There are two main reasons cycloidal mass analyzers have had relatively few applications since their invention in 1938 [15]. First, as the ion source must be placed inside the magnetic field, the ion source must be small to keep the overall size of the instrument relatively small. The typical thermionic filament electron ionization source can be made small, but one must deal with the considerable heat generated by the thermionic filament. In addition, the thermionic filament requires substantial power, unfavorable in a portable instrument. Second, a key advantage of the cycloidal mass analyzer is the ability to focus different mass to charge ratios in a linear plane, allowing collection of an entire mass spectrum without scanning. To fully take advantage of this property, an array detector, similar to those used in optical spectroscopy, is required. Cycloidal mass analyzers require that the detector be placed in the magnetic field. Typical ion detector arrays, such as multichannel plate electron multipliers, do not work well in magnetic fields. Adams and Smith used a multichannel plate electron multiplier in a cycloidal instrument, however the instrument had limited dynamic range and sensitivity [30, 31]. Without a multichannel detector, the cycloid mass analyzer must be operated by scanning the electric and/or magnetic field and therefore does not have significant advantages over other scanning mass analyzers, such as the ion trap and quadrupole mass filter.

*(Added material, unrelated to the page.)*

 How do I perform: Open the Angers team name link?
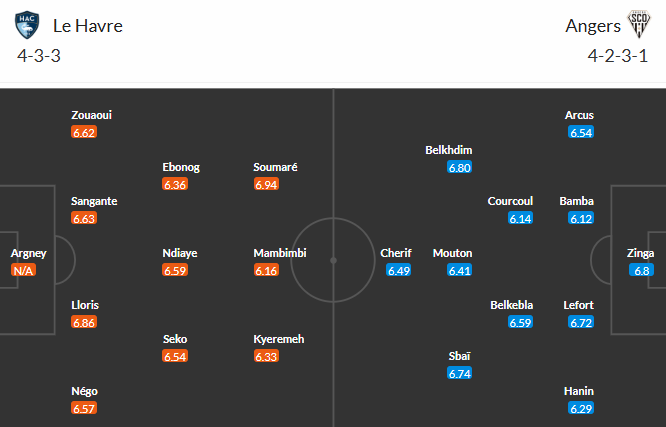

This paper describes a proof of concept cycloidal coded aperture miniature mass spectrometer (C-CAMMS). C-CAMMS consists of a miniature cycloidal mass analyzer with a miniature carbon nanotube (CNT) field emission electron ionization source, a novel permanent magnet geometry, and a 1704 channel high-sensitivity ion array detector that functions in a magnetic field. In addition, this instrument takes full advantage of the unique focusing properties of the cycloidal mass analyzer by applying aperture coding to increase the instrument throughput without changing the system resolution. The following sections describe the design of the C-CAMMS instrument and some preliminary results characterizing the performance of the instrument, focusing on the ability to image a coded aperture.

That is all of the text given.